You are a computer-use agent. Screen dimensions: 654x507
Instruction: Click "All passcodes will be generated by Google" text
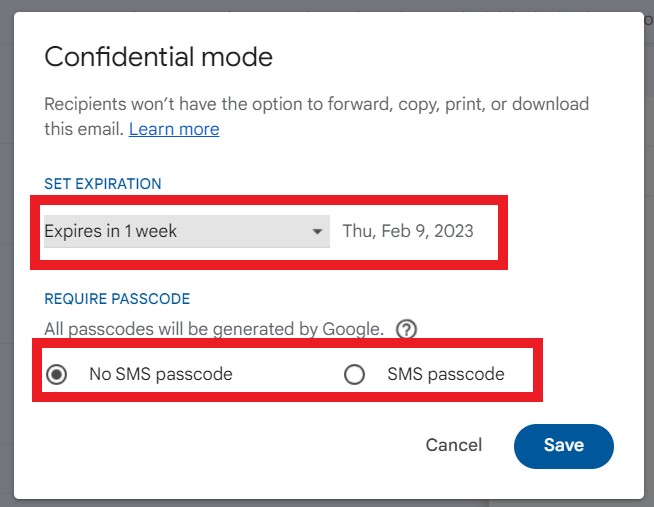[214, 329]
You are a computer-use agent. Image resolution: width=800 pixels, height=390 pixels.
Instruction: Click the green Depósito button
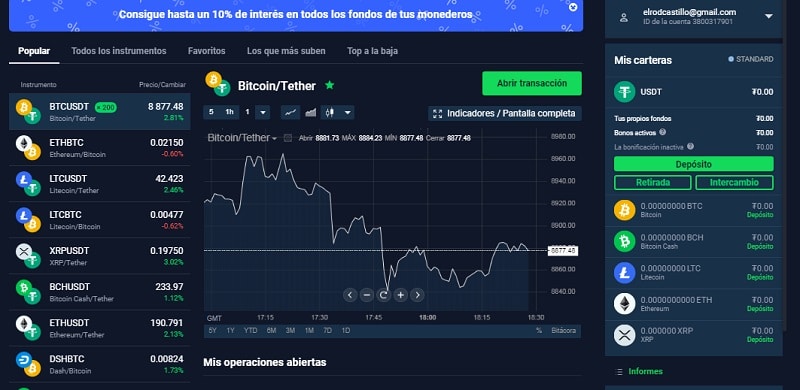coord(693,164)
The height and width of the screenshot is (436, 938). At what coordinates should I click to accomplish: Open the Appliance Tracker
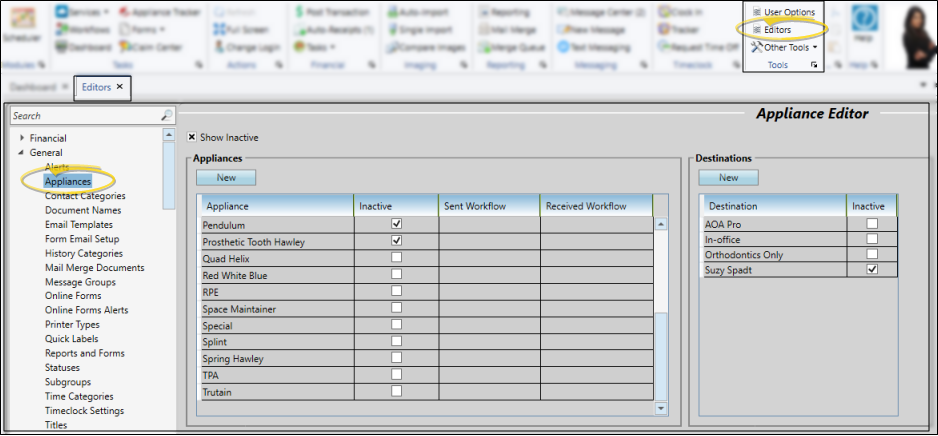coord(156,11)
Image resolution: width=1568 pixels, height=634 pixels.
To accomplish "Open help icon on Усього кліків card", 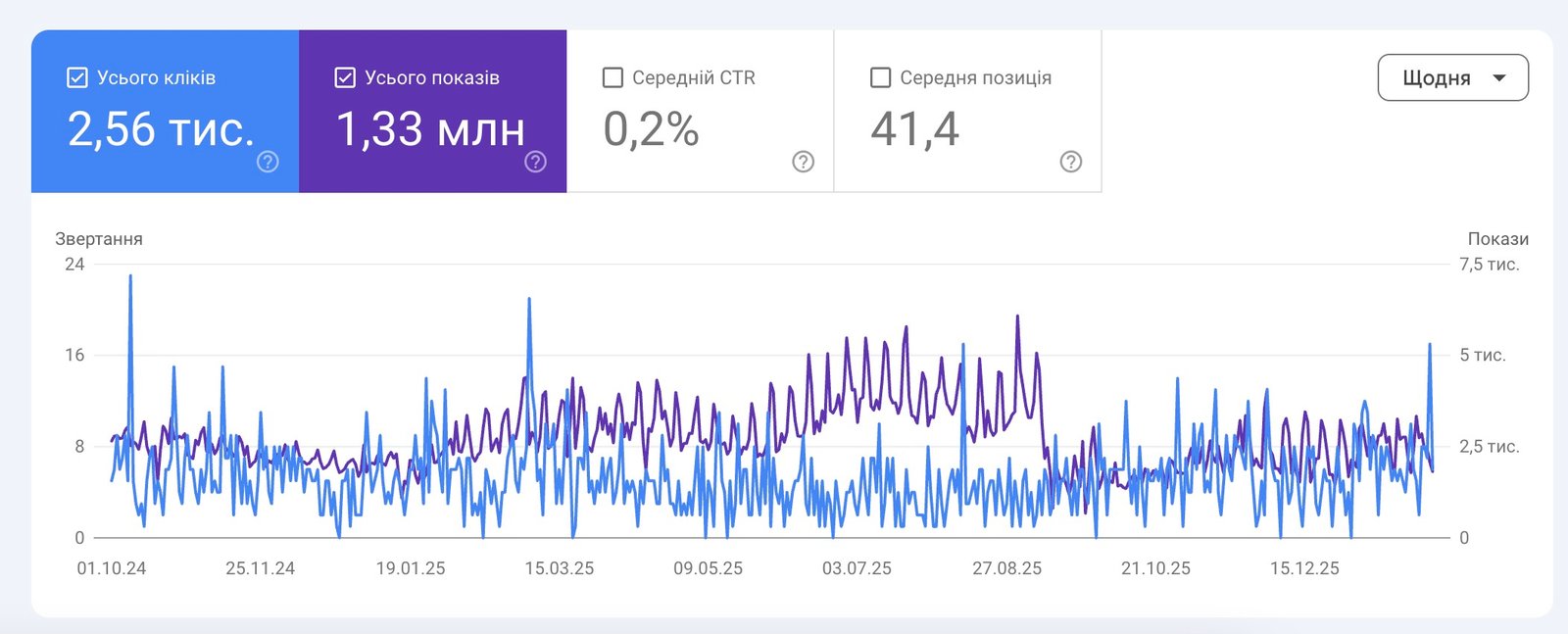I will click(268, 162).
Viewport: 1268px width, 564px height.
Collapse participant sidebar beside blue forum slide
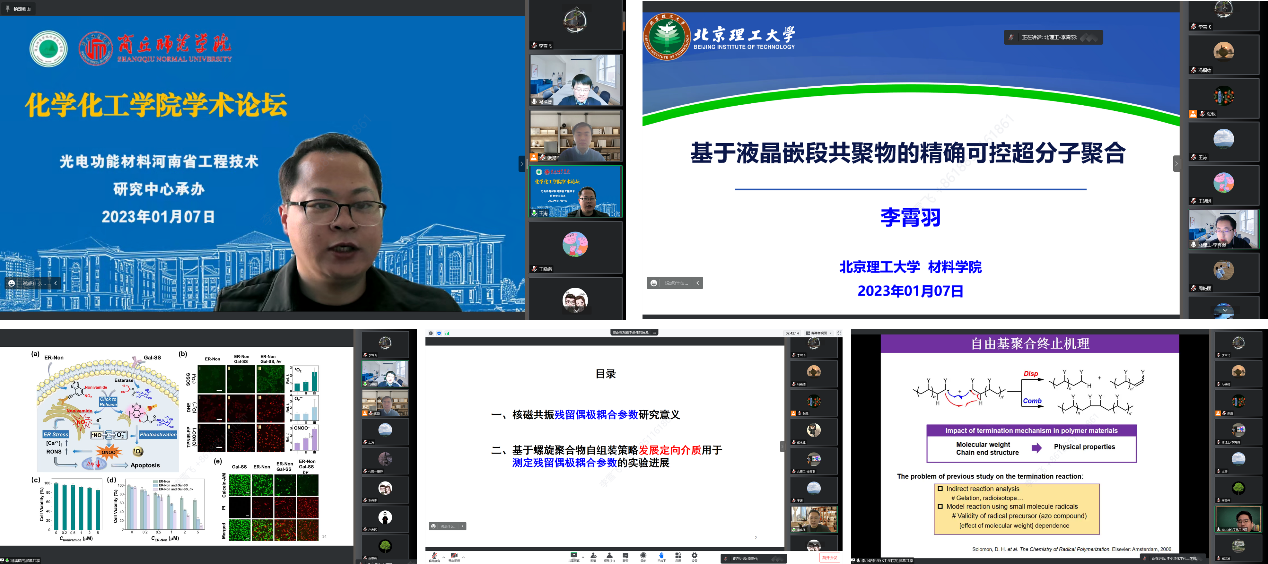(x=521, y=163)
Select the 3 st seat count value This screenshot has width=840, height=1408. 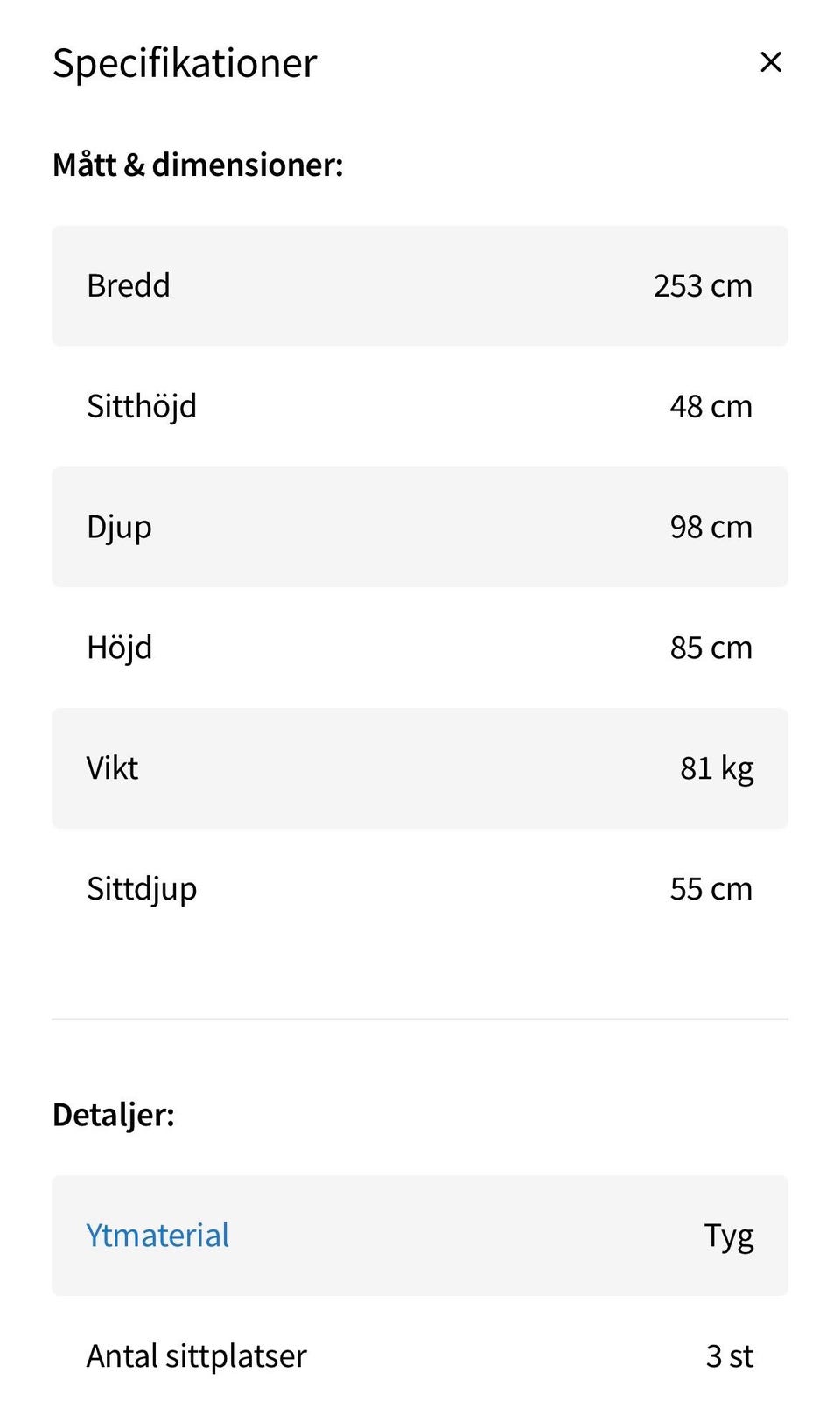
+--
-- What is needed --
Your reply should hold only the lines from the one that contains "Collapse participant sidebar" through the last line of the records above, exact and complete, and no pictures.

-- Exercise answer --
Collapse participant sidebar beside blue forum slide
(x=521, y=163)
Select the 3 st seat count value This screenshot has width=840, height=1408. 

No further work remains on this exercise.